▸ **WHAT THE TASK REQUIRES**: Transcribe the records that follow. Keep every word exactly, and drop the pictures.
:: EXERCISE MATERIALS ::
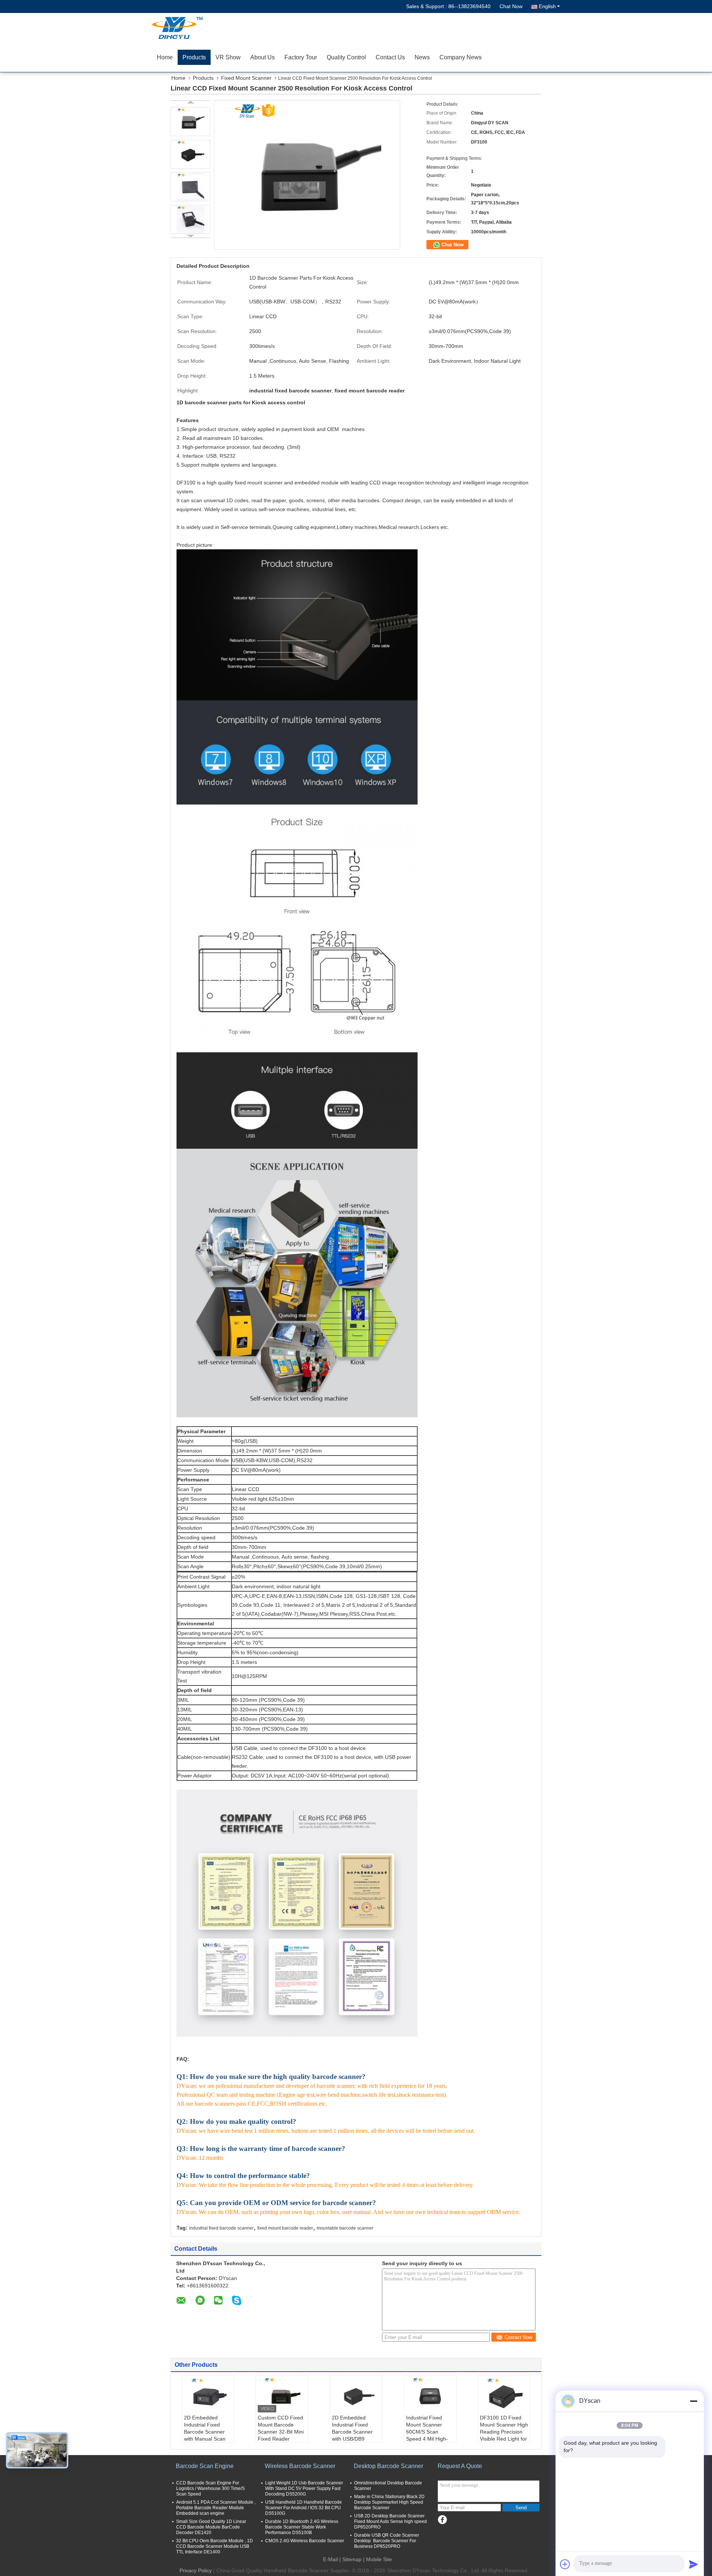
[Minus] (693, 2400)
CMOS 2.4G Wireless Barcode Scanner (304, 2540)
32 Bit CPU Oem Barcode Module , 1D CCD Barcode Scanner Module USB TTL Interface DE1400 (214, 2546)
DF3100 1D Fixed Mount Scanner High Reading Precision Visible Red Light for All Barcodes (504, 2432)
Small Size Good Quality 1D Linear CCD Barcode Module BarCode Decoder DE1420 (211, 2527)
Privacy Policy (195, 2570)
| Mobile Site (377, 2559)
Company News (460, 57)
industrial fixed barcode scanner (221, 2228)
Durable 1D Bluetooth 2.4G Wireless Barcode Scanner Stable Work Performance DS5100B (301, 2527)
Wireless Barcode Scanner (300, 2466)
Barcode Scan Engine (205, 2466)
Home (165, 57)
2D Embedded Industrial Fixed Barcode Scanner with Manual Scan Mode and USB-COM (204, 2435)
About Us (262, 57)
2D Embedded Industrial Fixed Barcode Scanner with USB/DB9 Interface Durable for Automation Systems (352, 2439)
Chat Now (511, 6)
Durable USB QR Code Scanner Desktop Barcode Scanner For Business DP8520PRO (386, 2541)
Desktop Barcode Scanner (388, 2466)
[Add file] (565, 2564)
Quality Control (346, 57)
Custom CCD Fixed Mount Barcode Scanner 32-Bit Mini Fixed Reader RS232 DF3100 (281, 2432)
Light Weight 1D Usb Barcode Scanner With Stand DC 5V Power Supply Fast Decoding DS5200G (304, 2488)
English (547, 6)
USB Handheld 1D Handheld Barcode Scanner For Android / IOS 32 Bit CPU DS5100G (303, 2508)
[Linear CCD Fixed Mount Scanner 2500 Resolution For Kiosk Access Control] (190, 121)
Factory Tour (300, 57)
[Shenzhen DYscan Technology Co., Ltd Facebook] (442, 2519)
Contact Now (518, 2337)
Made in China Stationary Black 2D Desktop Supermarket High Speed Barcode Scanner (389, 2502)
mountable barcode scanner (345, 2228)
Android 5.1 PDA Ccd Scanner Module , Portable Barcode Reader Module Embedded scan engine (216, 2508)
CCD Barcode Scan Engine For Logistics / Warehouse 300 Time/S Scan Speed (210, 2488)
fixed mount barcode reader (285, 2228)
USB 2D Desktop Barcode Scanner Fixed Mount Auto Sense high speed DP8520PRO (390, 2521)
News (422, 57)
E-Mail (330, 2559)
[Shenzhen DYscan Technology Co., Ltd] (194, 28)
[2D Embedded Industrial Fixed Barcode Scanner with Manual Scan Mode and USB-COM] (208, 2395)
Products (194, 57)
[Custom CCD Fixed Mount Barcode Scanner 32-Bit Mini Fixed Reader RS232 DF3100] (282, 2395)
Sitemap (352, 2559)
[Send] (693, 2564)
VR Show (228, 57)
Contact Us (390, 57)
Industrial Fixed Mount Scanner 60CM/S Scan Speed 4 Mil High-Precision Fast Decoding (427, 2435)
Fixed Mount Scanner (246, 78)
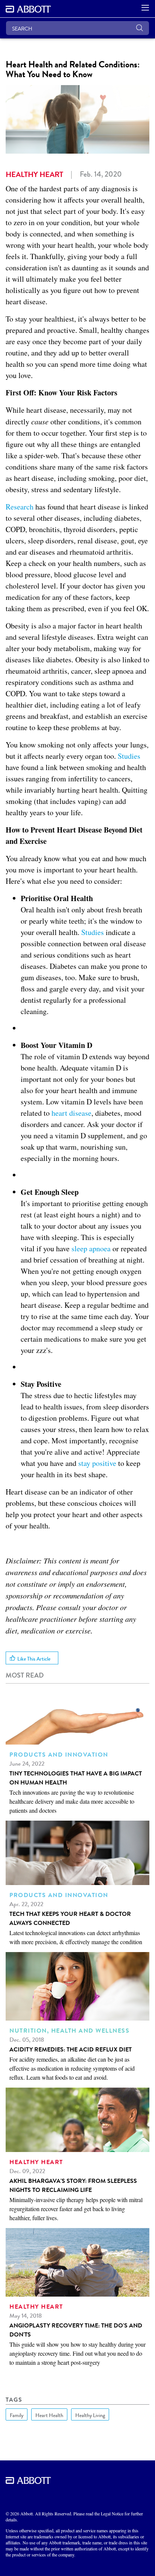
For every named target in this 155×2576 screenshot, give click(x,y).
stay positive (97, 1463)
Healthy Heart (34, 174)
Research (19, 507)
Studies (129, 756)
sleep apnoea (91, 1248)
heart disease (71, 1113)
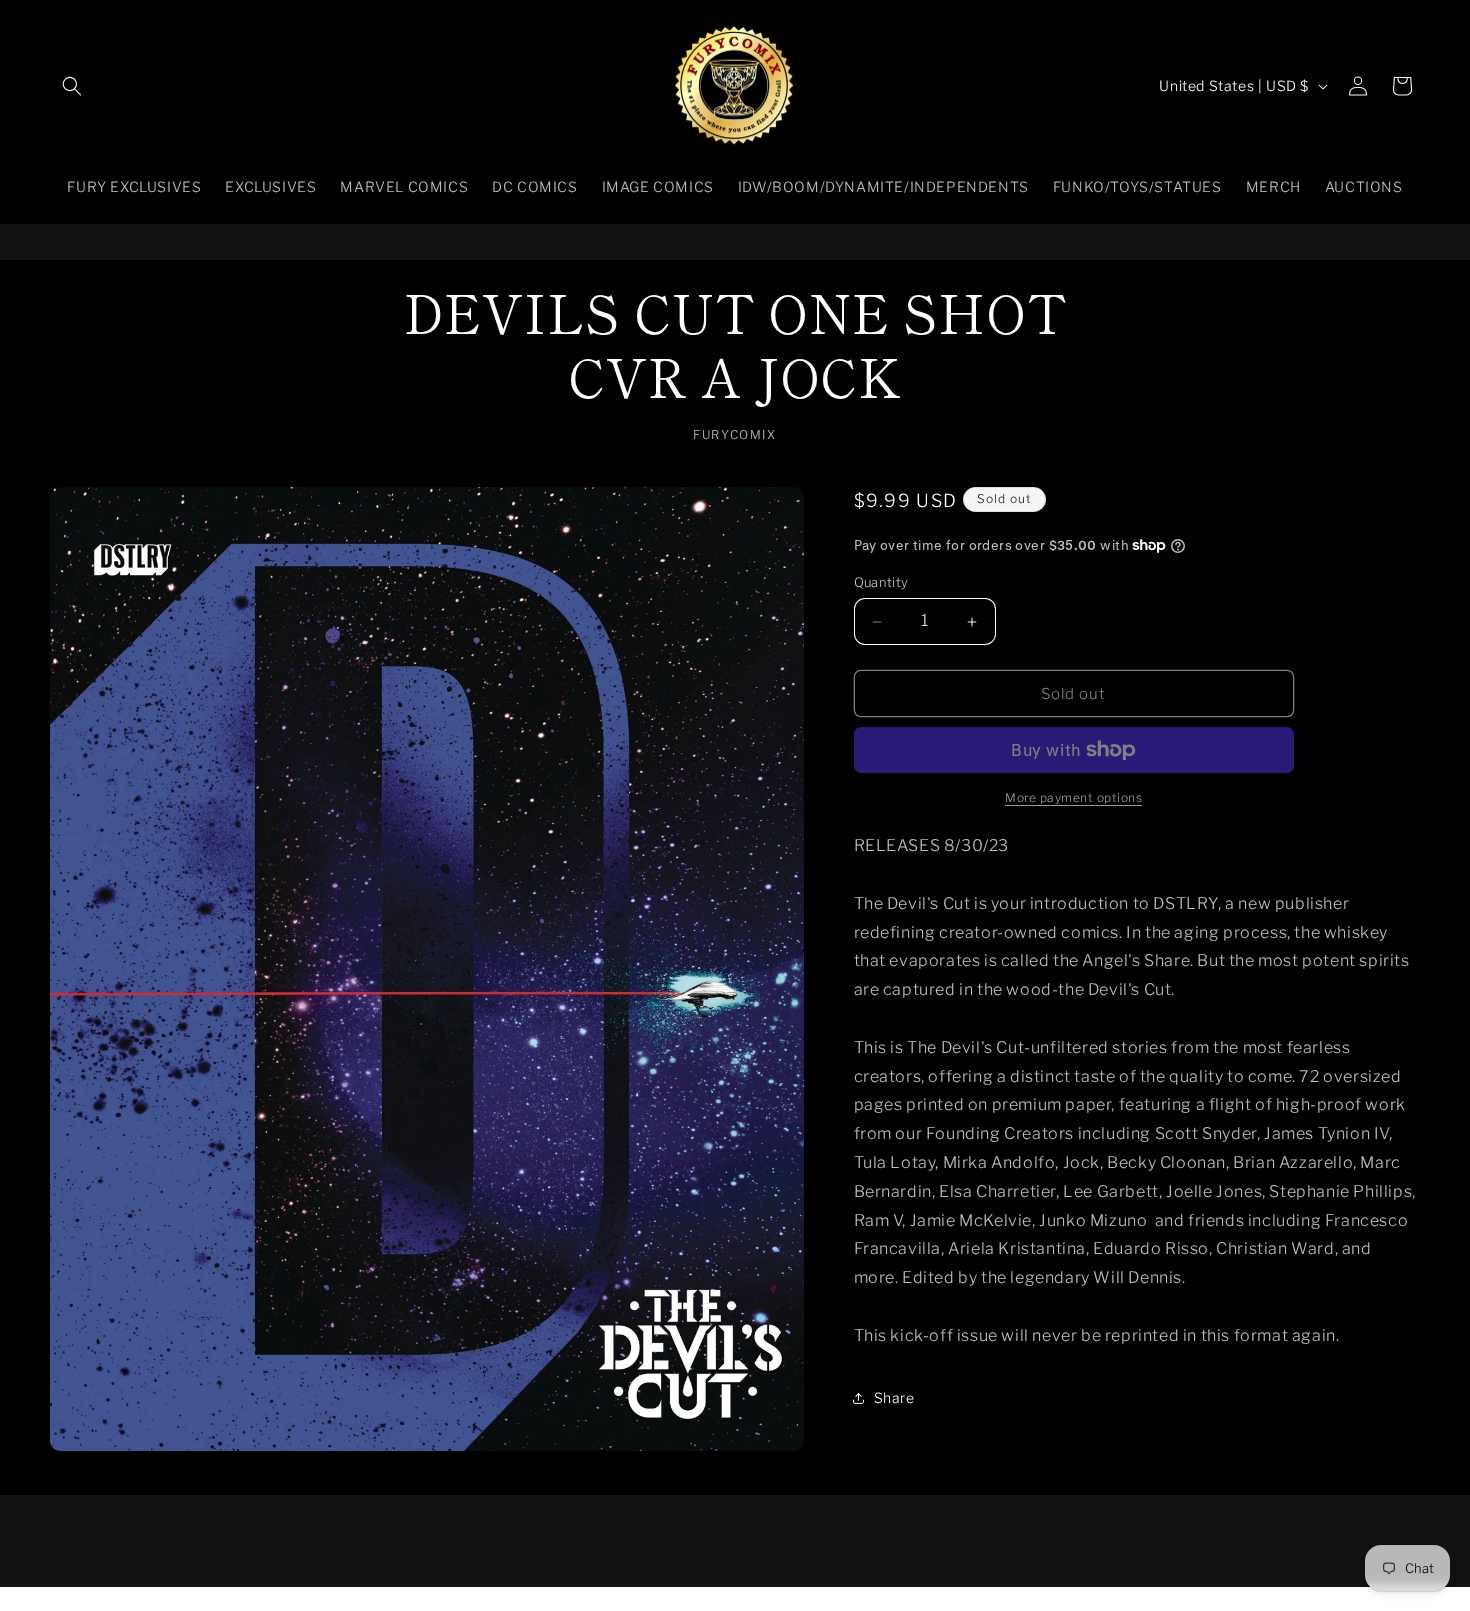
:::
▸ **EXPECTED ANSWER**:
[Minus] (693, 2400)
CMOS 2.4G Wireless Barcode Scanner (304, 2540)
32 Bit CPU Oem Barcode Module , 1D CCD Barcode Scanner Module USB TTL Interface DE1400 (214, 2546)
DF3100 1D Fixed Mount Scanner High Reading Precision Visible Red Light for All Barcodes (504, 2432)
Small Size Good Quality 1D Linear CCD Barcode Module BarCode Decoder DE1420 (211, 2527)
Privacy Policy (195, 2570)
| Mobile Site (377, 2559)
Company News (460, 57)
industrial fixed barcode scanner (221, 2228)
Durable 1D Bluetooth 2.4G Wireless Barcode Scanner Stable Work Performance DS5100B (301, 2527)
Wireless Barcode Scanner (300, 2466)
Barcode Scan Engine (205, 2466)
Home (165, 57)
2D Embedded Industrial Fixed Barcode Scanner with Manual Scan Mode and USB-COM (204, 2435)
About Us (262, 57)
2D Embedded Industrial Fixed Barcode Scanner with USB/DB9 Interface Durable for Automation Systems (352, 2439)
Chat Now (511, 6)
Durable USB QR Code Scanner Desktop Barcode Scanner For Business DP8520PRO (386, 2541)
Desktop Barcode Scanner (388, 2466)
[Add file] (565, 2564)
Quality Control (346, 57)
Custom CCD Fixed Mount Barcode Scanner 32-Bit Mini Fixed Reader RS232 DF3100 (281, 2432)
Light Weight 1D Usb Barcode Scanner With Stand DC 5V Power Supply Fast Decoding DS5200G (304, 2488)
English (547, 6)
USB Handheld 1D Handheld Barcode Scanner For Android / IOS 32 Bit CPU DS5100G (303, 2508)
[Linear CCD Fixed Mount Scanner 2500 Resolution For Kiosk Access Control] (190, 121)
Factory Tour (300, 57)
[Shenzhen DYscan Technology Co., Ltd Facebook] (442, 2519)
Contact Now (518, 2337)
Made in China Stationary Black 2D Desktop Supermarket High Speed Barcode Scanner (389, 2502)
mountable barcode scanner (345, 2228)
Android 5.1 PDA Ccd Scanner Module , Portable Barcode Reader Module Embedded scan engine (216, 2508)
CCD Barcode Scan Engine For Logistics / Warehouse 300 Time/S Scan Speed (210, 2488)
fixed mount barcode reader (285, 2228)
USB 2D Desktop Barcode Scanner Fixed Mount Auto Sense high speed DP8520PRO (390, 2521)
News (422, 57)
E-Mail (330, 2559)
[Shenzhen DYscan Technology Co., Ltd] (194, 28)
[2D Embedded Industrial Fixed Barcode Scanner with Manual Scan Mode and USB-COM] (208, 2395)
Products (194, 57)
[Custom CCD Fixed Mount Barcode Scanner 32-Bit Mini Fixed Reader RS232 DF3100] (282, 2395)
Sitemap (352, 2559)
[Send] (693, 2564)
VR Show (228, 57)
Contact Us (390, 57)
Industrial Fixed Mount Scanner 60CM/S Scan Speed 4 Mil High-Precision Fast Decoding (427, 2435)
Fixed Mount Scanner (246, 78)
For every named target in this 155×2576 screenshot, give click(x,y).
stay positive (97, 1463)
Healthy Heart (34, 174)
Research (19, 507)
Studies (129, 756)
sleep apnoea (91, 1248)
heart disease (71, 1113)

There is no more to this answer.